**WHAT TO PRODUCE**.
Would you reproduce every one of the records below word for word, without changing anything?

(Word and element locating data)
____________

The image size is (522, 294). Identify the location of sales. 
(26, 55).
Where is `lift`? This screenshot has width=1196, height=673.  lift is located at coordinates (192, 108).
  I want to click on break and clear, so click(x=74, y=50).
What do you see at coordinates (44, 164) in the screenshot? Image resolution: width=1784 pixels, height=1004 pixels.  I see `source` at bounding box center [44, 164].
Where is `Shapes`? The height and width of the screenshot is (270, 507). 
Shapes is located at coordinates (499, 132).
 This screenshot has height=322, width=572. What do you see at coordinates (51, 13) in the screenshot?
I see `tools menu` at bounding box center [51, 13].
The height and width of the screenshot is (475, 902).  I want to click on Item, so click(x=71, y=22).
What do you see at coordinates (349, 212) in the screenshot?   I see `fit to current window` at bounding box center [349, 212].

____________

**RESULT**.
The image size is (522, 294). Identify the location of sales. 
(26, 55).
Where is `lift`? This screenshot has width=1196, height=673.  lift is located at coordinates (192, 108).
  I want to click on break and clear, so click(x=74, y=50).
What do you see at coordinates (44, 164) in the screenshot? Image resolution: width=1784 pixels, height=1004 pixels.  I see `source` at bounding box center [44, 164].
Where is `Shapes`? The height and width of the screenshot is (270, 507). 
Shapes is located at coordinates (499, 132).
 This screenshot has height=322, width=572. What do you see at coordinates (51, 13) in the screenshot?
I see `tools menu` at bounding box center [51, 13].
The height and width of the screenshot is (475, 902).  I want to click on Item, so click(x=71, y=22).
What do you see at coordinates (349, 212) in the screenshot?   I see `fit to current window` at bounding box center [349, 212].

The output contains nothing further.